I make the dataset this way. But other code here I upload as it is.

model = GRU_Model(num_inputs=1, num_hidden=5, num_layers=1, num_outputs=4)
model.to(device)
def data_pep(df, feat_col_idx, target_col_idx, seq_len=100):
    X_out = []
    y_out = []
    X = df[:, feat_col_idx]
    y = df[:, target_col_idx]

    start_idx = 0
    end_idx = seq_len
    length = len(df)

    while end_idx <= length:
        X_seq = X[start_idx:end_idx].reshape(seq_len, -1, 1)
        y_seq = y[end_idx-1].reshape(-1, 1)
        X_out.append(X_seq)
        y_out.append(y_seq)
        start_idx += seq_len
        end_idx += seq_len

    X_out = np.array(X_out)
    y_out = np.array(y_out)
    
    return X_out, y_out
from torch.utils.data import DataLoader, Dataset

class CustomDataset(Dataset):
    def __init__(self, X, y):
        self.X = X
        self.y = y
        
    def __len__(self):
        return len(self.X)
    
    def __getitem__(self, idx):
        X_item = self.X[idx]
        y_item = self.y[idx]
        return X_item, y_item
def train_one_epoch(model, train_loader, optimizer, device, criterion):
    """Train model for one epoch and return the mean train_loss."""
    model.train()
    running_loss_train = 0
    for inputs, labels in train_loader:
        labels = labels.type(torch.LongTensor)
        inputs = inputs.type(torch.cuda.FloatTensor)
        #labels = labels.type(torch.cuda.FloatTensor)
        inputs, labels = inputs.to(device=device), labels.to(device=device)
        optimizer.zero_grad()
        outputs = model(inputs)
        loss = criterion(outputs, labels)
        loss.backward()
        optimizer.step()
        running_loss_train += loss.item()
    train_loss = running_loss_train / len(train_loader.dataset)
    return train_loss
def validate(model, valid_loader, device, criterion):
    """Validate model and return the accuracy and mean loss."""
    model.eval()
    correct = 0
    running_loss_val = 0
    with torch.no_grad():
        for inputs, labels in valid_loader:
            labels = labels.type(torch.LongTensor)
            inputs = inputs.type(torch.cuda.FloatTensor)
            #labels = labels.type(torch.cuda.FloatTensor)
            inputs, labels = inputs.to(device=device), labels.to(device=device)
            outputs = model(inputs)
            loss = criterion(outputs, labels)
            pred = outputs.argmax(dim=1)
            correct += pred.eq(labels).sum().item()
            running_loss_val += loss.item()
    val_acc = correct / len(valid_loader.dataset)
    val_loss = running_loss_val / len(valid_loader.dataset)
    return val_acc, val_loss
def fit(model, train_loader, valid_loader, learning_rate, num_epochs):
    criterion = nn.CrossEntropyLoss(reduction='sum')
    optimizer = optim.Adam(model.parameters(), lr=learning_rate)
    es = EarlyStopping(mode='min', path='./x.pth', patience=10)
    model = model.to(device)
    scheduler = ExponentialLR(optimizer, gamma=0.1)

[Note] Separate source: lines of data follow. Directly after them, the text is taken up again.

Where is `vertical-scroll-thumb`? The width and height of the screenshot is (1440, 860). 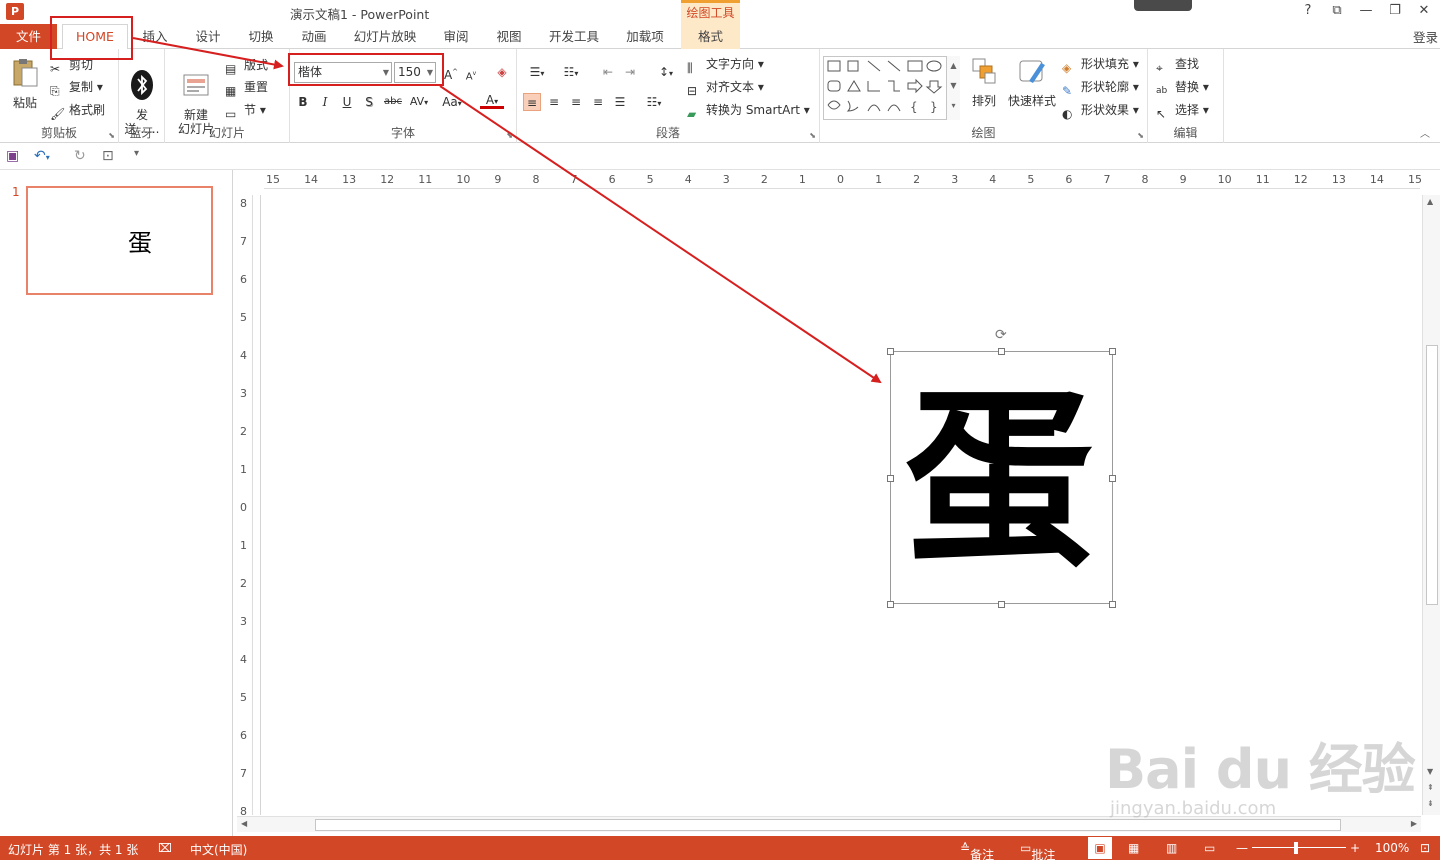 vertical-scroll-thumb is located at coordinates (1432, 475).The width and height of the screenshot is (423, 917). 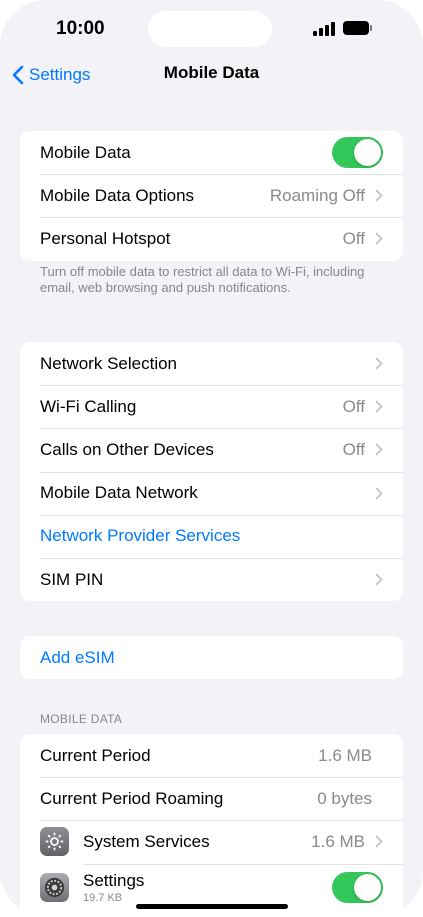 I want to click on dynamic-island, so click(x=210, y=29).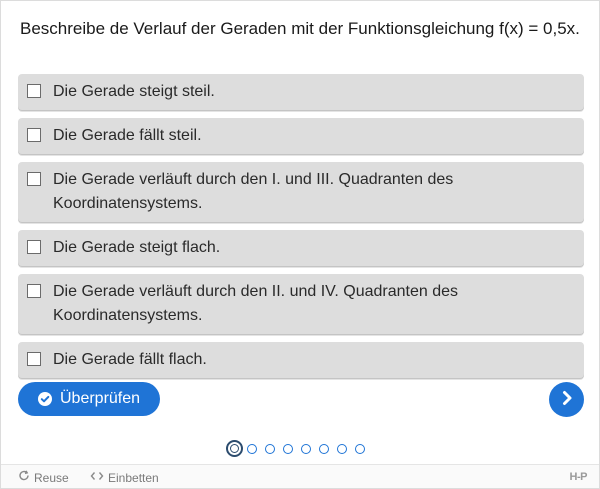 Image resolution: width=600 pixels, height=489 pixels. Describe the element at coordinates (134, 92) in the screenshot. I see `answer-option-label: Die Gerade steigt steil.` at that location.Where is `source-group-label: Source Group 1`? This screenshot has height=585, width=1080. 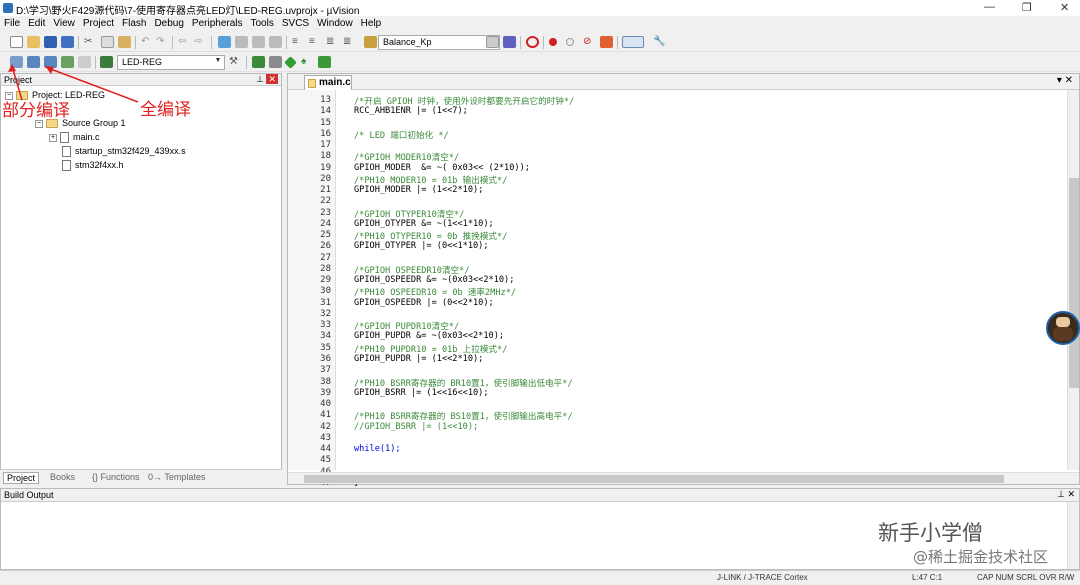 source-group-label: Source Group 1 is located at coordinates (94, 123).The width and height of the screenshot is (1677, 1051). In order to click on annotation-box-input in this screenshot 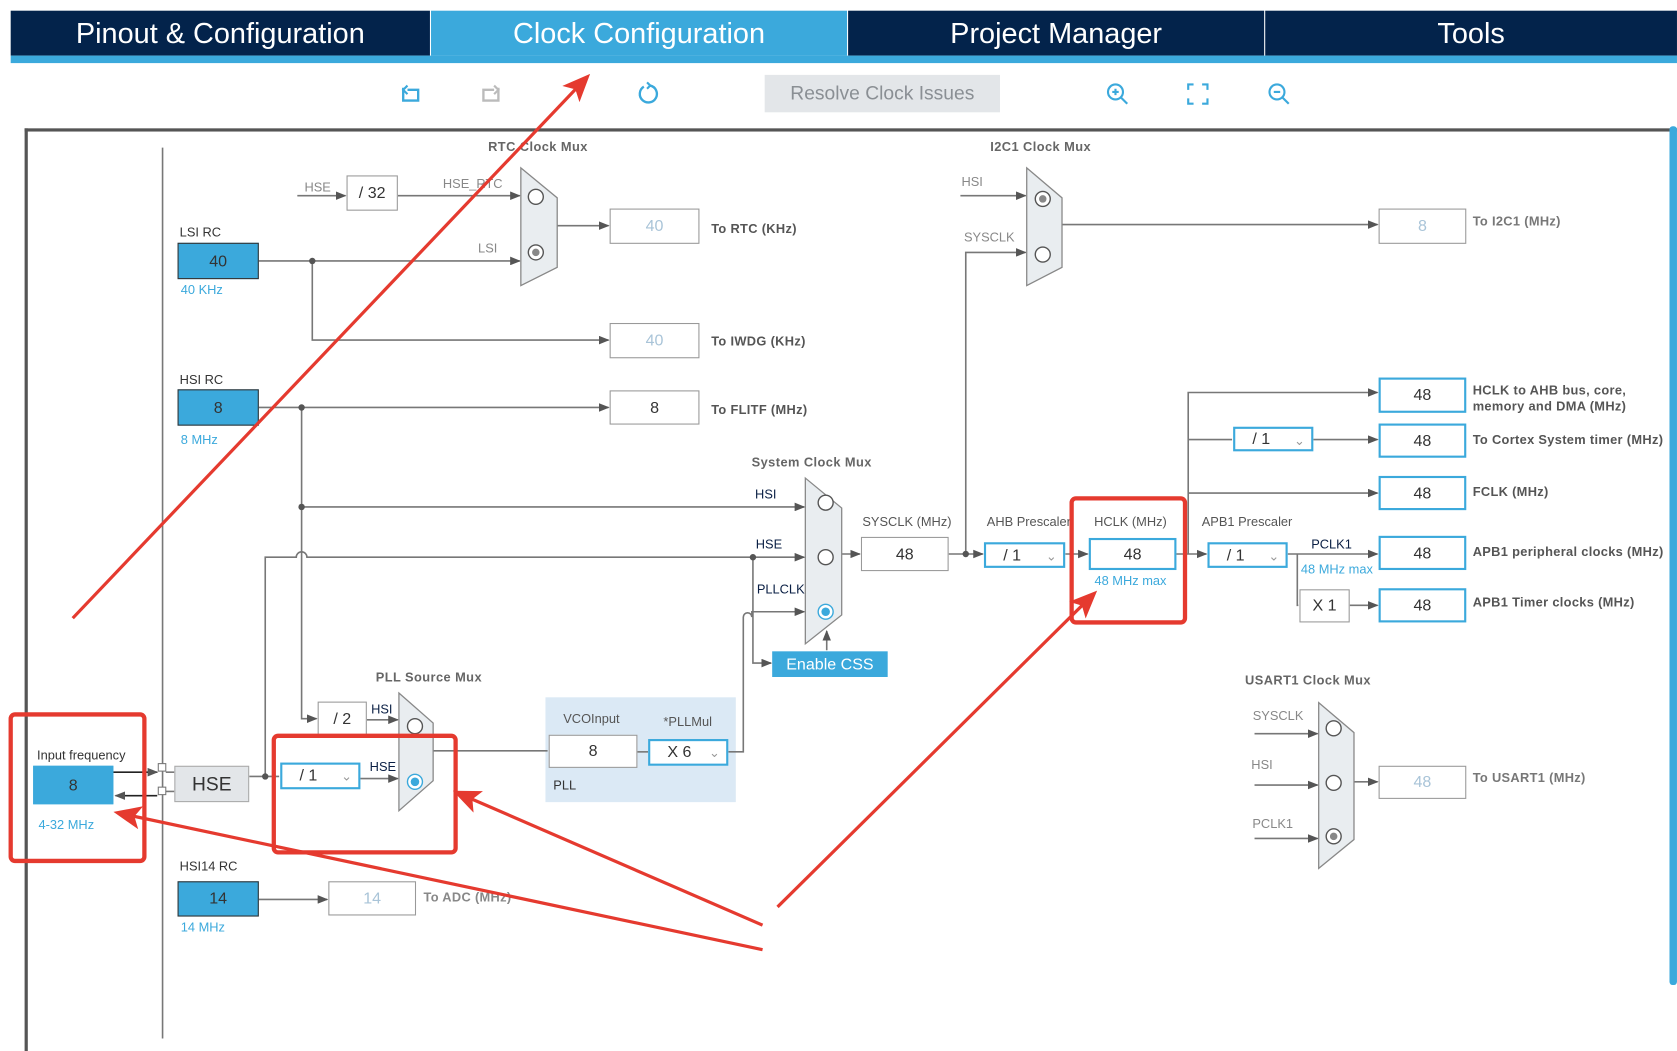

    for epoch in range(1, num_epochs + 1):
        train_loss = train_one_epoch(model, train_loader, optimizer, device, criterion)
        val_acc, val_loss = validate(model, valid_loader, device, criterion)
        scheduler.step()
        print(f'Epoch {epoch:2}/{num_epochs}',
              f'train loss: {train_loss:.4f}',
              f'val loss: {val_loss:.4f}',
              f'val acc: {val_acc:.2%}',
              sep=' | '
             )
        if es(val_loss, model):
            break

Your initial code works fine for me:

device = "cpu"
model = GRU_Model(1, 1, 1, 1)

netD = model.to(device) # move the model to the same device as the input tensor
x = torch.zeros(100, 2, 1).to(device) # create a dummy input tensor on the same device
out = netD(x)
print("out shape:", out.shape)
# out shape: torch.Size([100, 1])
make_dot(out, params=dict(netD.named_parameters()))

and returns a valid output so I would need more information how to reproduce the issue and where the error is raised from.

1 Like

@ptrblck Actually I tried to find the problem but I could not find out. For that reason I restarted to build the model now it worked. Thanks for your help.